→ **Description of the task**
Within the records, determine how many lines contain the word "computer". Your reply must consist of that number only.

Records supplied START

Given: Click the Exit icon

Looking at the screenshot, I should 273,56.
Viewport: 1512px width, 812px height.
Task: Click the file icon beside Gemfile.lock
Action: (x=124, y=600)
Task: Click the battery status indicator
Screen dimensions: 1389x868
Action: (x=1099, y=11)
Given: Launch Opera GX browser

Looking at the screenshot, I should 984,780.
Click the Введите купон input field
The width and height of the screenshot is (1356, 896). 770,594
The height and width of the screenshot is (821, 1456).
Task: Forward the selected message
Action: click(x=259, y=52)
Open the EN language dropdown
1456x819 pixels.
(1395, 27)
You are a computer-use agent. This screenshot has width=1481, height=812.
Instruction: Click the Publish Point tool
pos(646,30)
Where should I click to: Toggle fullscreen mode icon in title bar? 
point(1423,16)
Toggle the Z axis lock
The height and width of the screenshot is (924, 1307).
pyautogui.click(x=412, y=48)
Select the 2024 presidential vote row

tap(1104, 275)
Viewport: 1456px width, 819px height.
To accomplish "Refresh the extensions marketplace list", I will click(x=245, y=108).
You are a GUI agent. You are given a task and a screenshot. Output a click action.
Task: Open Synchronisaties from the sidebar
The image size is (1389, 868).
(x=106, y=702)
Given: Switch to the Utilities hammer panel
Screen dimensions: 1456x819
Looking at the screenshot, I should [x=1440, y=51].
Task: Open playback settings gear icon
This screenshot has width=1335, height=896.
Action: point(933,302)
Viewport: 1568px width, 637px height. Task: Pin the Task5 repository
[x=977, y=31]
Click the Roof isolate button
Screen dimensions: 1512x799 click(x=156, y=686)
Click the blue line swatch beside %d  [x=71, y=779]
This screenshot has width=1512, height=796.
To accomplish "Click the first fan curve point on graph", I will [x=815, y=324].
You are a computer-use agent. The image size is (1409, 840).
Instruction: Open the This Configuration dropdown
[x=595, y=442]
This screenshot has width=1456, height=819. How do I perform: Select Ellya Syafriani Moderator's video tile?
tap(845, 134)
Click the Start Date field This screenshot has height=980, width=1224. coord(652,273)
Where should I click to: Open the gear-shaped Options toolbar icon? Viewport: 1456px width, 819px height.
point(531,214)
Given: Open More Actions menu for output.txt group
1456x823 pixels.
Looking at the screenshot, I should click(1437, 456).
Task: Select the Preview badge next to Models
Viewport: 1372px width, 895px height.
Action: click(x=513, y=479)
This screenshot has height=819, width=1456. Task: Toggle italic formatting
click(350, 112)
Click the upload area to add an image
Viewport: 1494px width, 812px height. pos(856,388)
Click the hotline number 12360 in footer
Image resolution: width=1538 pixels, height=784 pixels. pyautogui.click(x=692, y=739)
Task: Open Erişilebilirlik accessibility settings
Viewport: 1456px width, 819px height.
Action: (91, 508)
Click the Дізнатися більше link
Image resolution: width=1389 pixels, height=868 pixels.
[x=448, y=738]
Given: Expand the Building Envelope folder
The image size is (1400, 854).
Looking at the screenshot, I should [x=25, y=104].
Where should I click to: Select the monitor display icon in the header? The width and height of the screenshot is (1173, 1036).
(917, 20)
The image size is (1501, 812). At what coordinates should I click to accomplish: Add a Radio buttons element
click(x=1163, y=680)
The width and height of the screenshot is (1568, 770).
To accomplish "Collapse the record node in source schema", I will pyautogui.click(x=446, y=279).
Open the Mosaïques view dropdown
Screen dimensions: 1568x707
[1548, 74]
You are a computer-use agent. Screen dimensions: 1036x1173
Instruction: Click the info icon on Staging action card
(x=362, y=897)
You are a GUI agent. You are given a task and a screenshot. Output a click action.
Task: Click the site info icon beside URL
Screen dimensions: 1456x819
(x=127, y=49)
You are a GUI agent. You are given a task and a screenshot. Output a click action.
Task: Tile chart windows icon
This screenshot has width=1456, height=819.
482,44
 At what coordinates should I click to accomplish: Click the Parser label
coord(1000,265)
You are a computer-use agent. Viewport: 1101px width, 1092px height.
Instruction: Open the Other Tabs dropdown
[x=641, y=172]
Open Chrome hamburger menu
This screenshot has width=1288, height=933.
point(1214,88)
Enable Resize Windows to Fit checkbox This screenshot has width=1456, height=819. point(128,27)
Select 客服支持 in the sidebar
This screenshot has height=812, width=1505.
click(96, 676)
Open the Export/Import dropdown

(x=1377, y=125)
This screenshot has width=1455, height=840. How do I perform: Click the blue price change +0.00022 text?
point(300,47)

Records supplied END

→ **Reply to the exercise**
4